板垣 : エンジニアの人とは付き合いが長いんで、そこら辺は時間をかけて納得いくまでできたかなと。やっぱ自主なんで、お金もうるさく言われないっていうか、自分たちが覚悟さえすれば、採算度外視でやれますからね(笑)。
ーー(笑)。普通に考えたらそうなりますよね。採算度外視でもやりたかったことってどんなことなんですか?
板垣 : なんですかね。時間をかけて、お金をかけて、いろんな人が関わってという方が、いい音源になると思っていたから。弾き語りとかだったら、奇跡みたいな音をパッケージできればいいと思うんですけど、バンドはそれだけじゃいけないよなっていうのがあって… プレイヤーとしてよりも、音楽ファンとしてそういう気持ちが強いのかもしれないですね。もっといい音で録れていれば、もっといい音源になったのになあとかって思うものもあったりするし。自分たちで振り返ったときに、こだわっておいてよかったな、みたいなものにしたかったんです。だって、今はずっとネット上とかに音源が亡霊のように残っていくものじゃないですか。興味を持った人が調べればすぐ聴けるっていう状況で、そこでどんなに音質が劣化したとしても、元がいい音で録れてれば絶対その空気感みたいなのは伝わると思ってるんですよ。いろんな手段で音楽が聴かれるようになった時代だからこそ、ちゃんとした環境で、ちゃんとしたレコーディングをするのが一番重要なんじゃないかなって気がしているんですよね。Protoolsで自分たちでも録れるようになったからこそ、そういうところがものすごく重要になってくるような。妄想かもしれないですけど、そういう気持ちを抱いてるから、自分のバンドでは借金背負っても、売れなかろうでもやるっていう(笑)。

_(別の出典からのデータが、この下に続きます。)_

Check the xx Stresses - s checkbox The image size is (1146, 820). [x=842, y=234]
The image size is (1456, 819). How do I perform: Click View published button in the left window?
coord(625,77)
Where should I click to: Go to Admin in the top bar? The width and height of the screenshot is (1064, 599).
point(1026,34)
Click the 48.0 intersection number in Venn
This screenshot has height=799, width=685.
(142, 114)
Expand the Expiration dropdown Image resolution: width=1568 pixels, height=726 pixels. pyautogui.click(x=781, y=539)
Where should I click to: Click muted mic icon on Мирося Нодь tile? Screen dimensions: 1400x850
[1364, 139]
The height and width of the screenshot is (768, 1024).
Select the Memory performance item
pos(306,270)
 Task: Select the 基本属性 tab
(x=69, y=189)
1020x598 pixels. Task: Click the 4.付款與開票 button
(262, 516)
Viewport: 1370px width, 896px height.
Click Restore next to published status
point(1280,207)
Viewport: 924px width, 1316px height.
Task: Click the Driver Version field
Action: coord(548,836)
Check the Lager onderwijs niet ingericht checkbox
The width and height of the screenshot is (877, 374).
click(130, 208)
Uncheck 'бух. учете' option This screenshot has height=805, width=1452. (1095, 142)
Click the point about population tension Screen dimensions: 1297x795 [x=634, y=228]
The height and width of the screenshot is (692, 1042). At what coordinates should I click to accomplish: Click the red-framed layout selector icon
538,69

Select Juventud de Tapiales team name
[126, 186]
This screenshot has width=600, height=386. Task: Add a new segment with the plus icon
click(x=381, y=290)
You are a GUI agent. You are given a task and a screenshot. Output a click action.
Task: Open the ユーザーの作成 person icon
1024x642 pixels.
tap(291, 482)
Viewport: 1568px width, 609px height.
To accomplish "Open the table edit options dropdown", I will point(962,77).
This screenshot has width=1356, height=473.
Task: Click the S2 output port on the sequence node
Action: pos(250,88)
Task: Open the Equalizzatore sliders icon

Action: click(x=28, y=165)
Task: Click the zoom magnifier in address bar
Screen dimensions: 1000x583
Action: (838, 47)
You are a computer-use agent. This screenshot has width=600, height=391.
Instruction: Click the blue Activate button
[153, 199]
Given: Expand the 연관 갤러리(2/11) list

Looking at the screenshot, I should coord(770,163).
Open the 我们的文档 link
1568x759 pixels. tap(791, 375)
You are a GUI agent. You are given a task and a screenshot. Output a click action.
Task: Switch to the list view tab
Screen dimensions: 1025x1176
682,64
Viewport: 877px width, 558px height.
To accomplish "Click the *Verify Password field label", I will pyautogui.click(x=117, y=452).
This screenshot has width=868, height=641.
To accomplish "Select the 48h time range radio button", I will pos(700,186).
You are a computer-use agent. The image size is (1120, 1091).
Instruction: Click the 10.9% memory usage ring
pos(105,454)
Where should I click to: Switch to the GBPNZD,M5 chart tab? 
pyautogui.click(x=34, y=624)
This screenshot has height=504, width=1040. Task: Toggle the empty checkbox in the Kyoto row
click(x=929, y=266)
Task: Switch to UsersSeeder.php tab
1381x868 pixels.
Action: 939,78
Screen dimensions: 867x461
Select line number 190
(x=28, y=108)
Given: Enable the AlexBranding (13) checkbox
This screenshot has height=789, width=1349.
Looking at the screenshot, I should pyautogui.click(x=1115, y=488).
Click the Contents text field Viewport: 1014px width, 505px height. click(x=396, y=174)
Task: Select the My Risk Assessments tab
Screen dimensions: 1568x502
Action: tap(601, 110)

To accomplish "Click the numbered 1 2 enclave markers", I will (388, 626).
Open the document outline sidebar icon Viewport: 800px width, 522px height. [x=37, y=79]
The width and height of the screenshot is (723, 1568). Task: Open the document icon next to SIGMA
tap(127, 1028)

ーー(笑)。今作を作ったことで、perfectlifeがやりたいことっていうのは見えてきました?
板垣 : いや、見えてきてないですね、全然。
ーーファーストを作っても? どんなことをやりたいっていう明確なものはありますか?
板垣 : 明確なヴィジョンではないのですが、将来的にはもっとメンバーを増やして、作曲はするけど自分のコントロールが行き届かなくしたいっていうのもやってみたくて。スタジオ代とか、そういう経費を無視してやれるのであれば(笑)。それこそ10人ぐらいのメンバーで、曲は作るけど、全然コントロールできない。混沌の中になんとなくいて、歌も他の人が歌うっていうのがやりたいことの一つですね。最上級の例えでいえばレッド・クレイヨラみたいな。
ーーperfectlifeっていう名前自体には思い入れはあるんですか。
板垣 : えーっと、これもなんかあまのじゃくというか。前のバンドが期せずして止まったっていうところがあったんで、あえてこういうバンド名でまた始めたらカッコいいんじゃないかなみたいな(笑)。そういう「なにをほざいてんだコイツ」みたいなニュアンスを出したかったかもしれないですね。あと意外とシニカルな意味があって「完璧な生活なんかないんだけどね~」みたいなニュアンスで使うことも多いってこと知り合いから聞いて「ああそれはいいなあ」って。ちょっとしたバカっぽさと、シニカルっぽさが両方あったほうがいいかなと。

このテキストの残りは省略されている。